Власть этому самонадеянному корсиканцу никоим образом не светила. А вот ежели бы не «казус Стависского» — кто знает? — возможно, все могло бы сложиться совершенно иначе.
2
24 декабря 1933 года и последующие дни
РОЖДЕСТВЕНСКИЙ СКАНДАЛ
Рождественский Париж буквально взорвал праздничный номер «Аксьон Франсэз». Шум был совершенно оглушительный. Леон Доде, редактор, находился на седьмом небе от счастья. Он отпечатал еще один тираж (дополнительный) — и тот разошелся в два дня.
Об Иисусе и Вифлеемских яслях было напрочь забыто. Весь этот знаменитый номер окрасила одна крошечная информация.
В ней сообщалось о том, что в Байонне пару дней назад арестовали директора банка «Муниципальный кредит» господина Тиссье. Он полностью признал свою вину, а именно то, что во вверенном ему банке в плане соблюдения закона не все ладно: было выпущено восемь миллионов фальшивых облигаций, то есть не подкрепленных звонкой монетой. А ведь «Муниципальный кредит» поддерживался и финансировался правительством — чуть ли не президентом республики, а премьером-то уж точно.

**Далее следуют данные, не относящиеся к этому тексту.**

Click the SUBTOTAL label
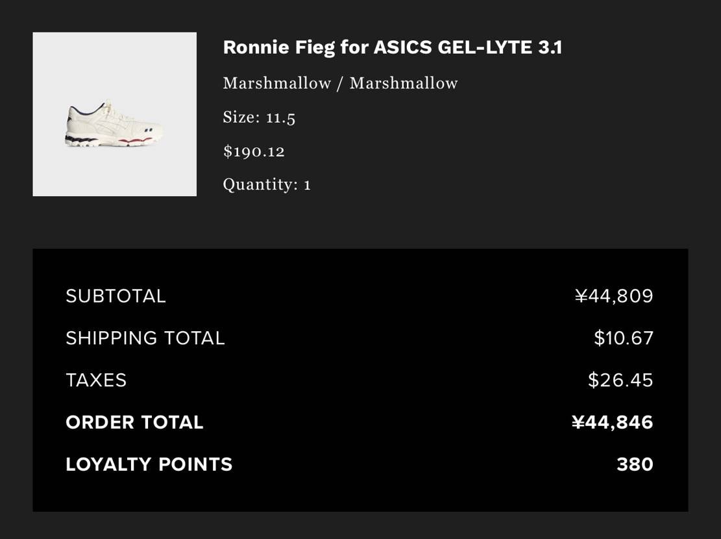This screenshot has width=721, height=539. (116, 296)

Но это еще далеко не все, читатели мои.
* * *
Оказывается, при аресте господин Тиссье заявил, что не рекомендует префектуре заниматься этим делом, ибо развернется такой скандал, который раздавит всех, в том числе и саму префектуру.
Директора банка «Муниципальный кредит» в префектуре не послушали, а ведь он был полностью прав.
Однако в связи с байоннским скандалом имя Стависского в прессе пока еще не всплывало. Оно стало мелькать только начиная с 29 декабря, то есть уже накануне Нового года. Приказ же об аресте «красавчика Саши» был подписан 28 декабря.
* * *
Во многих газетах перед самым началом 1934 года появилась одна крошечная заметка следующего содержания.
Не кто-нибудь, а сам министр юстиции Третьей республики, оказывается, находился на содержании афериста Александра Стависского, «самого симпатичного негодяя Парижа», того, кто фактически руководил байоннским банком «Муниципальный кредит» (Шарль Тиссье являлся подставной фигурой; он был солиден, благообразен, но мало что решал).
Известие это о министре юстиции и Алексе едва ли не свело в Париже всех с ума. В буквальном смысле слова.
Граф де ля Рокк и корсиканцы, приглашенные к нему на ужин в его парижский особняк на бульваре Рошешуар, парфюмерный фабрикант Франсуа Коти, герцог Поццо ди Борго и префект Парижа Кьяпп только об этом и говорили.
А дело было уже не когда-нибудь, а между прочим, 30 декабря 1933 года.
— Невероятно! Немыслимо! — кричал в исступлении граф де ля Рокк. — Министр юстиции республики принимает подачки от финансового жулика, от этого мерзкого еврейчика.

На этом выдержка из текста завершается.